To help you make progress on your project or to give you an excuse to learn about a new topic, for this

part you should write a literature survey of at least 10 academic papers on a particular topic. While

your personal notes on the papers may be longer, the survey should be at most 4 pages of text (excluding

references/tables/figures) in a format similar to the one for this document. Some logical components of a

literature survey might be:

• A description of the overall topic, and the key themes/trends across the papers.

• A short high-level description of what was explored in each paper. For example, describe the problem

being addressed, the key components of the proposed solution, and how it was evaluated. In addition,

it is important to comment on the why questions: why is this problem important and why would this

particular solution method make progress on it? It’s also useful to comment on the strengths and

weaknesses of the various works, and it’s particularly nice if you can show how some works address the

weaknesses of prior works (or introduce new weaknesses).

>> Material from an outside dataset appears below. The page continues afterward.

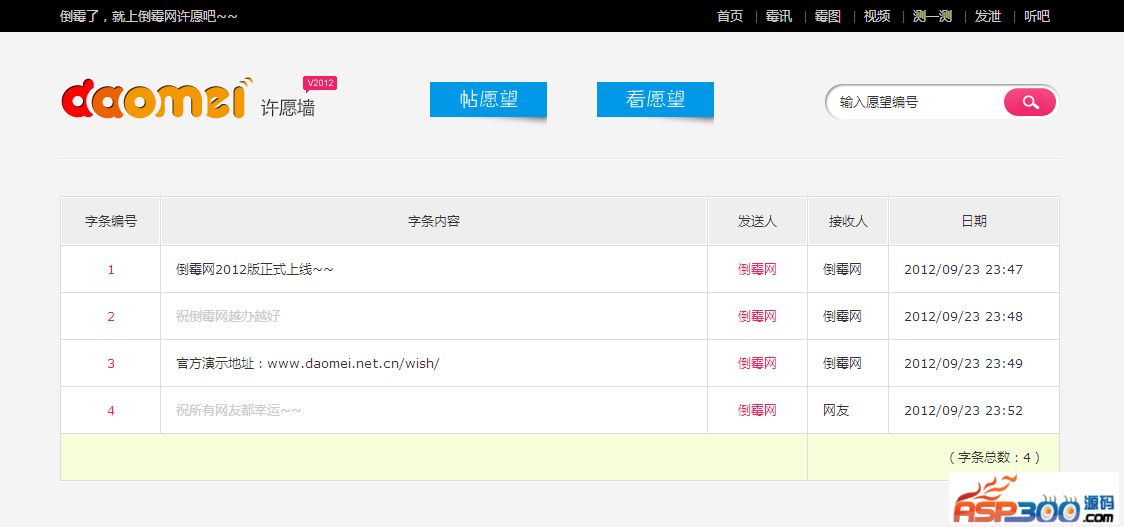
Task: Open wish number 1 link
Action: [111, 270]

• One or more logical “groupings” of the papers. This could be in terms of the variant of the topic that

they address, in terms of the solution techniques used, or in chronological terms.

Some advice on choosing the topic:

4

• The most logical/easy topic for your literature survey is a topic related to your course project, given

that your final report will need a (shorter) literature survey included.

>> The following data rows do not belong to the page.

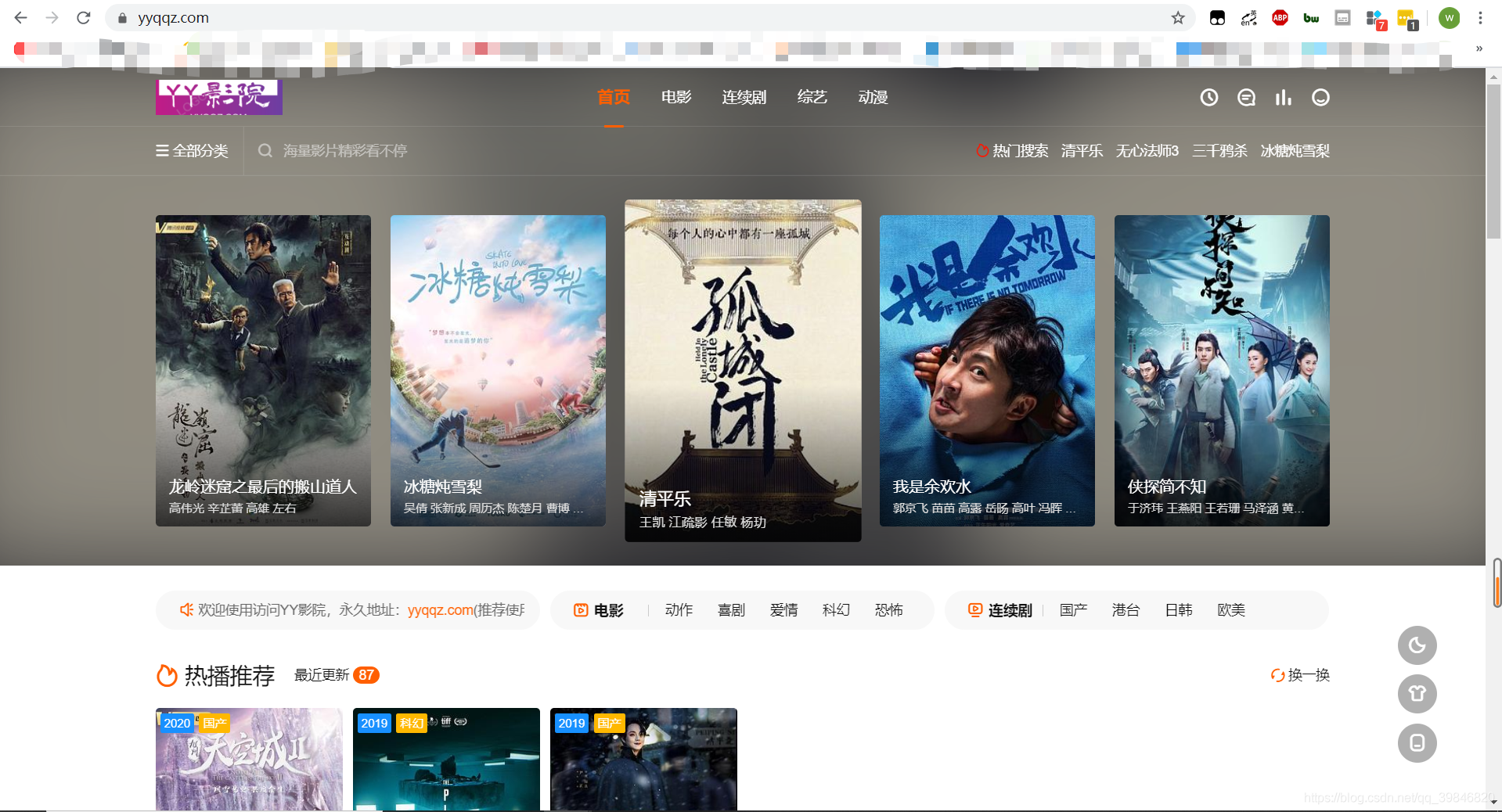Screen dimensions: 1502x812
Task: Go to the 电影 navigation tab
Action: click(676, 98)
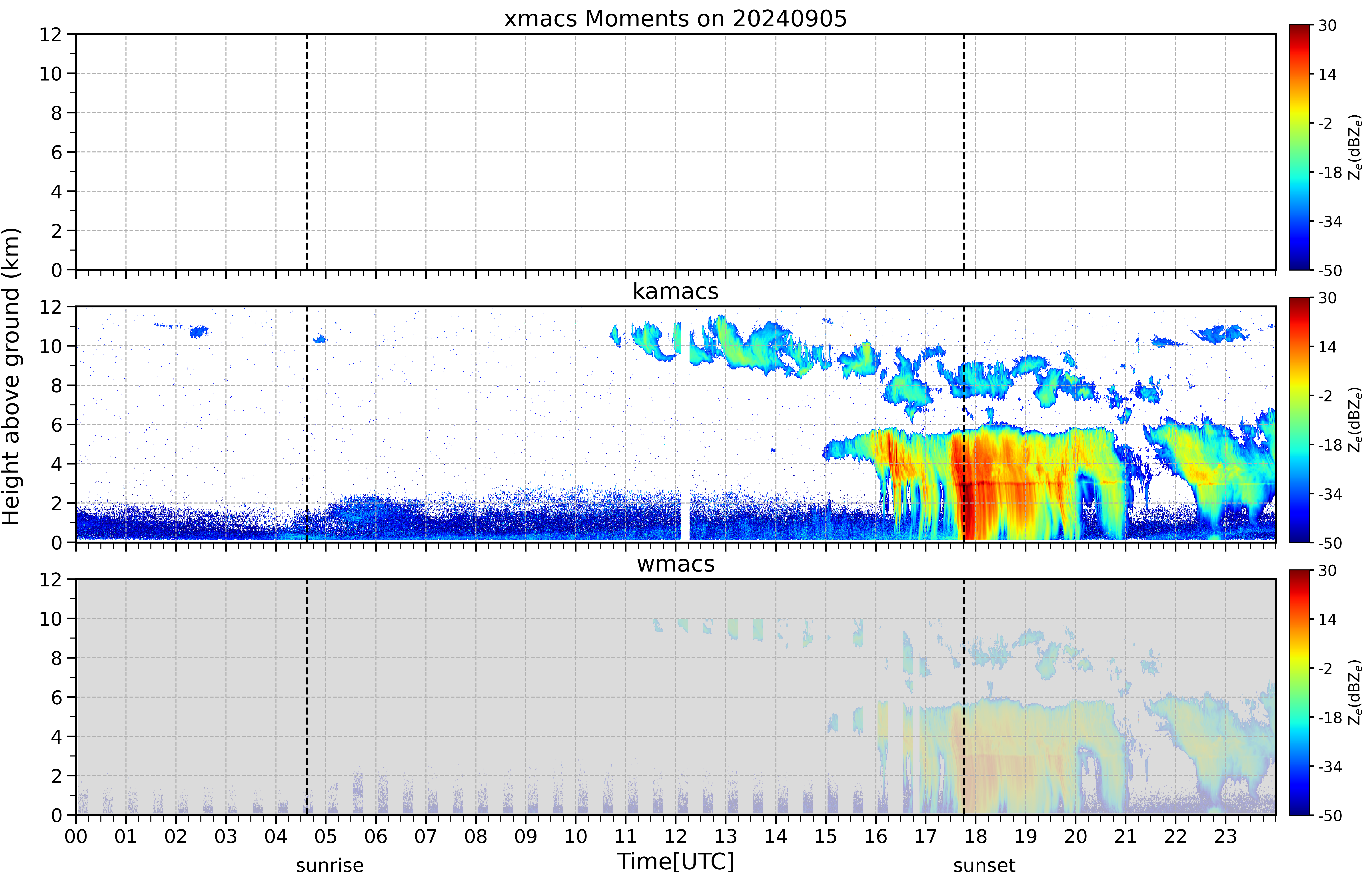The width and height of the screenshot is (1372, 885).
Task: Click the 30 label on the top colorbar
Action: (x=1327, y=26)
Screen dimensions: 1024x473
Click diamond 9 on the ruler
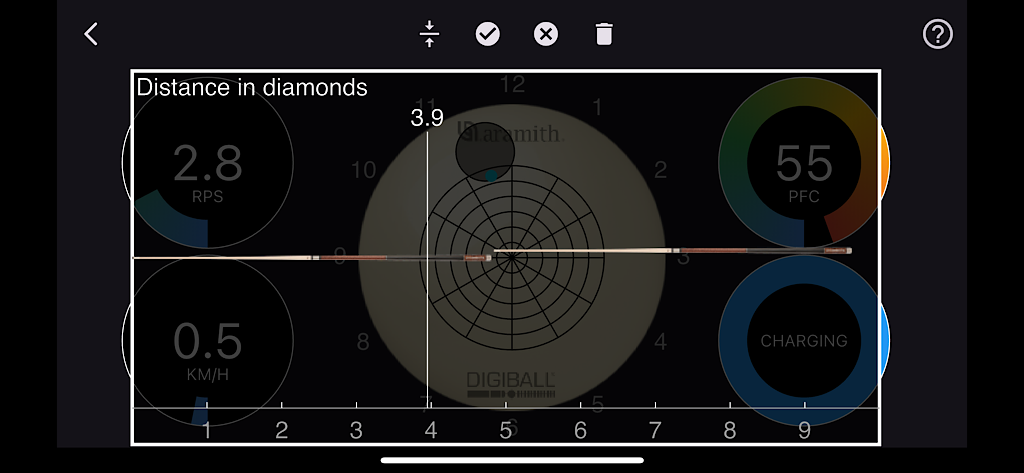coord(804,430)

• If you are an undergrad, or a masters student without a research project yet, you may alternately want

to choose a general area (like variance-reduced stochastic gradient, non-Gaussian graphical models,

recurrent neural networks, matrix factorization, neural style transfer, Bayesian optimization, etc.) as

your topic.

• If you are a masters student that already has a thesis project, it could make sense to do a survey on a

topic where ML intersects with your thesis (or where ML could intersect your thesis).

• If you are a PhD student, you could use this an excuse to learn about a completely different topic than

what you normally work on. This can be invaluable to your future research, because during your PhD

it’s often hard to allocate time to learn completely new topics.

Bonus: Final Questions

For this question I want you to prepare up to 10 questions that could be added to the final exam. These

questions won’t directly be graded, but for each of your questions that are ultimately used on the exam

you’ll get an extra 1% added to your exam mark. This has the added advantage that you may know what

some of the final questions are going to be. However, please do not collude by sharing the questions you

submit with other groups: I would treat this as academic dishonesty and it could lead to a mark of 0 on the

final.

In terms of topics, keep in mind that we are only testing on the topics covered in the assignments. This

means that questions can be on topics like cross-validation, coordinate optimization, and Viterbi decoding.

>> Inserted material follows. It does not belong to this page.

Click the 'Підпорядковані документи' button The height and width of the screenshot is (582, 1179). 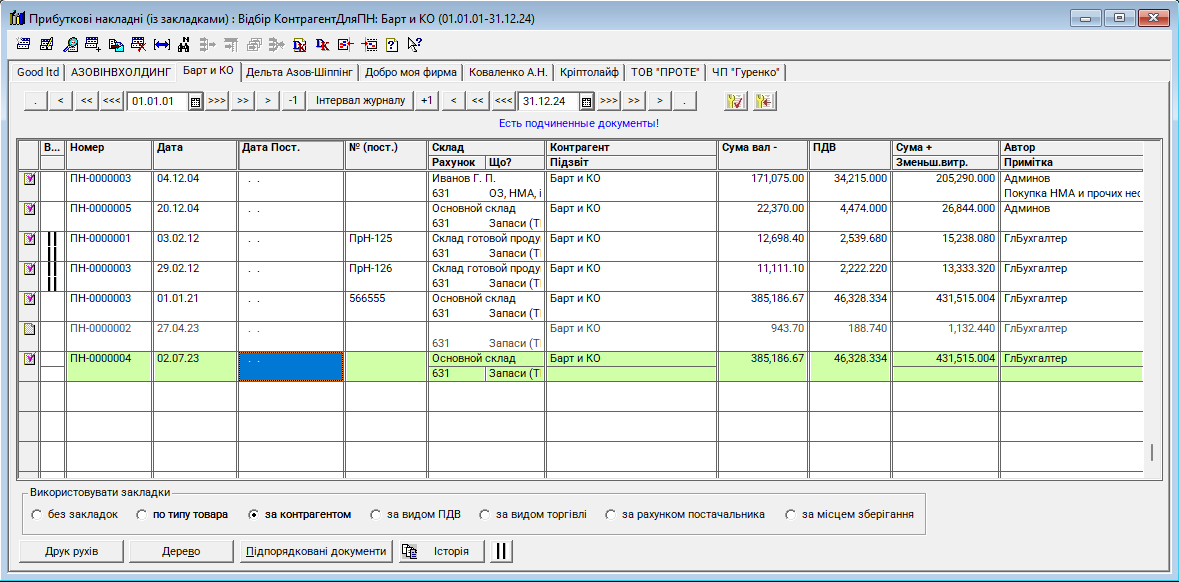point(315,551)
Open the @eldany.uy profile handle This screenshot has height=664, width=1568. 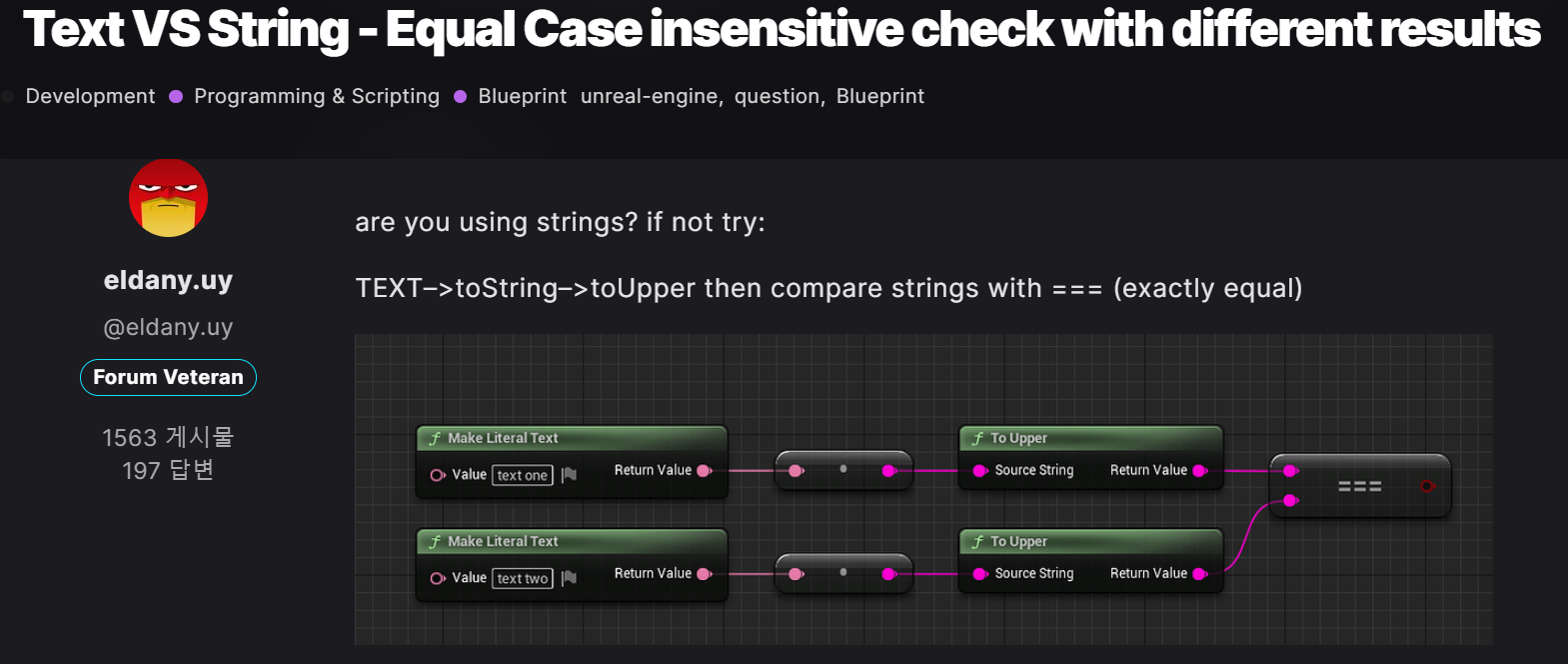pos(168,327)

But questions should not be on things like ICA, neural networks, or treewidth.

In terms of difficulty, I am aiming to have a few “easier” questions that test general knowledge, and a couple

questions that require more thinking. I am not looking for trick/language questions that require a particular

interpretation of the phrasing of the question or questions that require reading large amounts of text.

In terms of questions, we are looking for questions that can be graded quickly since we have limited TA

hours remaining. Given this constraint, some possible question formats are:

• True/false.

• Multiple choice.

• Select all that apply.

• Matching of items to concepts or definitions.

• Short calculations.

5